NICU nursing can be a tough field both physically and emotionally, like many others, but it is rewarding in its right. Nurses who specialize in neonatal can easily find a job if they are willing to relocate. Traveling NICU nurses are in even higher demand and can typically choose assignments if they come with good recommendations and experience working in level 2 and level 3 NICUs.
Perioperative Care Nursing
Perioperative and operating room nurses are another field that is in high demand. In 2013, the average age of a perioperative nurse was 53 according to the Association of Perioperative Registered Nurses (AORN). This leaves the field wide open for younger, ambitious nurses who are looking to make it a lifelong career.
In addition to operating room procedures, many physician offices are now performing minor surgeries in-house and are looking to perioperative nurses to assist and fill the role normally required for a hospital visit.
Family Nurse Practitioner
According to the American Association of Nurse Practitioners, family nurse practitioners focus largely on three clinical areas: primary care, urgent care, and internal medicine. As an FNP you will provide your patients with direct and preventive healthcare, such as:
- Performing physical exams
- Prescribing medications
- Ordering diagnostic tests
- Developing treatment plans
- Treating chronic and acute illnesses
- Maintaining health records
Palliative Care Nursing
Like dialysis nursing, as the population continues to age, palliative care nursing is becoming more essential. Palliative care is crucial end-of-life care that allows patients to live out their lives in comfort, whether it be in a nursing home or at home with their loved ones.

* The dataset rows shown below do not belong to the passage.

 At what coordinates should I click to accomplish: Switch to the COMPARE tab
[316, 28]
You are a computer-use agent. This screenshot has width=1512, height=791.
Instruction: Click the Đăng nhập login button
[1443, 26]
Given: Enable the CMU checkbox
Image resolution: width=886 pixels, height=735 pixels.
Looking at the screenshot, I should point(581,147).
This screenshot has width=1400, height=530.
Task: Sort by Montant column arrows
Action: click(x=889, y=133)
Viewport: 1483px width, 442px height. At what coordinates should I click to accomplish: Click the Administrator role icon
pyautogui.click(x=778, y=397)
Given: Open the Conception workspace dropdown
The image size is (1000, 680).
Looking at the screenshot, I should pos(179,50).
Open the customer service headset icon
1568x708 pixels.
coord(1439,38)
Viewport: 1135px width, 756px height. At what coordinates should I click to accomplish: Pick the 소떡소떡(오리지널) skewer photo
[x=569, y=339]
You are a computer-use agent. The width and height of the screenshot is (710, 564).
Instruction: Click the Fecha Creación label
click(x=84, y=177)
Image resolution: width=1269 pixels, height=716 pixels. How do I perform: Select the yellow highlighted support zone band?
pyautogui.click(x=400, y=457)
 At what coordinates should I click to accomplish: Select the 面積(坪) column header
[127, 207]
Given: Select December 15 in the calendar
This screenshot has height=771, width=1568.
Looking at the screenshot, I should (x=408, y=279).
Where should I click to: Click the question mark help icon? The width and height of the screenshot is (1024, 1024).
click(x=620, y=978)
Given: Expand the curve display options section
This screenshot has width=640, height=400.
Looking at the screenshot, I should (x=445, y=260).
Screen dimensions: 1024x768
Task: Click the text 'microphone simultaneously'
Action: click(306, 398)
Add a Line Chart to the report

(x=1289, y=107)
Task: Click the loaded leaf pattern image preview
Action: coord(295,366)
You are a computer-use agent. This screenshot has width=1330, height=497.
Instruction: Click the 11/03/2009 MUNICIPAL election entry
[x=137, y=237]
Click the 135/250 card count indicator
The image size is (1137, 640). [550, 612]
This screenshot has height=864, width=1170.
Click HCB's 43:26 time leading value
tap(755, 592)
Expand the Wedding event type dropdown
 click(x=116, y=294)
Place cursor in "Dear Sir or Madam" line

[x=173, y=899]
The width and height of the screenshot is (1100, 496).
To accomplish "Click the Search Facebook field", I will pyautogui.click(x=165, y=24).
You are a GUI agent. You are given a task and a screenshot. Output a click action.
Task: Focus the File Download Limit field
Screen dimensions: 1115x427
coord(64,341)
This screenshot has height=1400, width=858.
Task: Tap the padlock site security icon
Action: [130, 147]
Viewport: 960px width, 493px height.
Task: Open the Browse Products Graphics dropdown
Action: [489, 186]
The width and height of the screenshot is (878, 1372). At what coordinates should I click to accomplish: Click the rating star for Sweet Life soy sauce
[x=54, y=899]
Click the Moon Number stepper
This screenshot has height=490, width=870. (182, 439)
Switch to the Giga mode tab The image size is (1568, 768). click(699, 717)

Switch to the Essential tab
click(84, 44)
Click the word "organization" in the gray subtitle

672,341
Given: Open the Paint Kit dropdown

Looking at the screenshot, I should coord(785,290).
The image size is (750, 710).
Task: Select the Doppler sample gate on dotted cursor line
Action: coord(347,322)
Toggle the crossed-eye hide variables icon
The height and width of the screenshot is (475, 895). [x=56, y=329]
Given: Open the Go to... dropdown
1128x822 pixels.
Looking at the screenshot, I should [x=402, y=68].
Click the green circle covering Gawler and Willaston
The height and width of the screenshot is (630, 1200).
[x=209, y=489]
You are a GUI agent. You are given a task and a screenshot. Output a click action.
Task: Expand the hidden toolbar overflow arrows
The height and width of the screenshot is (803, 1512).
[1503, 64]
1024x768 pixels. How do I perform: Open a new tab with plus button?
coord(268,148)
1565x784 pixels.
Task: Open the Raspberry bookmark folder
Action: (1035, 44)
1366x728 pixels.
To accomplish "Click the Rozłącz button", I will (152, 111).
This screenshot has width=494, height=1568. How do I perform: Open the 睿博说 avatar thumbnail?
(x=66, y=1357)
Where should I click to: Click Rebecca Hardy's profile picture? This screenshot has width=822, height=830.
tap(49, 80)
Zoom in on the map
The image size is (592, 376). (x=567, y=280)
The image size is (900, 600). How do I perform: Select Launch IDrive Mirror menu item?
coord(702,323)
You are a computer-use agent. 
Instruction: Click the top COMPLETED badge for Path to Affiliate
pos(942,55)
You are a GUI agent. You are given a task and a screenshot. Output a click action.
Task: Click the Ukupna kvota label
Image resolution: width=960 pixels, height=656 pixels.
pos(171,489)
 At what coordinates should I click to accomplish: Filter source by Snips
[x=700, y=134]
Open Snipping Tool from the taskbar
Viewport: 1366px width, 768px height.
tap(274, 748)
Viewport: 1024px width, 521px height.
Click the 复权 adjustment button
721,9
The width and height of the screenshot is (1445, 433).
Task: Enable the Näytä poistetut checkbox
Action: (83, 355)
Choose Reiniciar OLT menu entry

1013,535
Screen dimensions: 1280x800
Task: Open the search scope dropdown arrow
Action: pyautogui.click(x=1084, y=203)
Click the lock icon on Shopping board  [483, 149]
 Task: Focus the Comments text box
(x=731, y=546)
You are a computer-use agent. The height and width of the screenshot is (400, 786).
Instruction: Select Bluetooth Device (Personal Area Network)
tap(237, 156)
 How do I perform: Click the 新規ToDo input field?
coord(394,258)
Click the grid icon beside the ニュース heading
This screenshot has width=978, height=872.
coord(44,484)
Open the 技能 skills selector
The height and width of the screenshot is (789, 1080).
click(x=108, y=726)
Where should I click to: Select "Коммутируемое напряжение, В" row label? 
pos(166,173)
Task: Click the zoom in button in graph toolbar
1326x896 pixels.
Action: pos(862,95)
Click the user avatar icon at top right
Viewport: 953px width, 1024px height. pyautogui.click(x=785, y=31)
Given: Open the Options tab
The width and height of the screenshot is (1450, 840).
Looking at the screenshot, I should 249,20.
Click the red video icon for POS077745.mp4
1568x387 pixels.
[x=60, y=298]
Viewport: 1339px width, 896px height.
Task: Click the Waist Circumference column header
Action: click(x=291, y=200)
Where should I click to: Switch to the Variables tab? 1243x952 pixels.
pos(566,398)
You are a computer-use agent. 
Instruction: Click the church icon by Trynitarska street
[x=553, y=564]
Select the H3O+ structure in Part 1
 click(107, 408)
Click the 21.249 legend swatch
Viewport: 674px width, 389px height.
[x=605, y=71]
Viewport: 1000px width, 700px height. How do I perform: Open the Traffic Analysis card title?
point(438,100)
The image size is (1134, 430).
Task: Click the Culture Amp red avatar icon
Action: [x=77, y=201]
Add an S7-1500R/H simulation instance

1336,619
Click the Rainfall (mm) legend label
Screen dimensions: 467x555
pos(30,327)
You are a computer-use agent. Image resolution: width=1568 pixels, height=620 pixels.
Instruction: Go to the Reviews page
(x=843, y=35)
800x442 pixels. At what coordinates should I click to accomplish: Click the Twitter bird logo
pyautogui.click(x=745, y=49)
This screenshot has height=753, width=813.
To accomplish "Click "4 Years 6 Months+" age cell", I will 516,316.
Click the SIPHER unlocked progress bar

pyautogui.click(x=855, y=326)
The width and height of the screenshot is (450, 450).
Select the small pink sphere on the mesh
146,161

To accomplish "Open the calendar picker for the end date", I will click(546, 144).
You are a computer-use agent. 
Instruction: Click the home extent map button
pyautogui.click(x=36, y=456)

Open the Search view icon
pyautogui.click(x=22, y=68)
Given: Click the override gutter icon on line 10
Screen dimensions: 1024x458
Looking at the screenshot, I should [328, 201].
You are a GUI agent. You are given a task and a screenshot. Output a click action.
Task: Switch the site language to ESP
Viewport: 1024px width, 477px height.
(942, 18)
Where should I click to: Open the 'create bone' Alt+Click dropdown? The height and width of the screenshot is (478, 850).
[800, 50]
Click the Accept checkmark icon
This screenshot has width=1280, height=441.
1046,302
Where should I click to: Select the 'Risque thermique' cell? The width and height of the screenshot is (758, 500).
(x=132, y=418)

Travel palliative care nurses are sought after and in greater demand than ever before because they allow the patient to maintain some sense of individuality while at the end of their hopefully long life. The nurse helps relieve their pain, other symptoms, and stress to improve their quality of life. Much of this can be handled in the patient’s home where they prefer to be. This helps minimize hospital stays and cut down on healthcare costs.
Telemetry experience is almost a necessity in this day and age. Without experience in telemetry nursing, it will be tough to find a position. Telemetry nurses that can travel are in extra high demand.
A telemetry nurse is responsible for not only hooking up a patient to the machines that track heart rate, blood pressure, breathing, blood oxygen levels, and more, but they also must be able to interpret that data and develop a care plan for the patient based on the information they receive. Telemetry experience gives you the ability to float between fields and provide useful skills no matter where you go.
Nursing is an amazingly rewarding career with numerous opportunities to expand your skills and provide care to a wide variety of patients. The vast number of specialties available in the nursing field offers something for everyone and the reward of helping patients improve their lives is greater than almost any other career can provide.
Nursing Specialties in Demand
Nursing is an enormous career field with a ton of opportunities in various specialties. No matter what your interest, there is a field out there that will allow you to make the most of your innate talents and help you achieve your career goals.
Switching nursing roles is common and allows you to try out various fields. However, as the area of nursing grows and changes, some specialties are higher in demand than others. A small handful of these includes palliative care, nurse practitioner, perioperative care, dialysis, neonatal, ICU, and telemetry.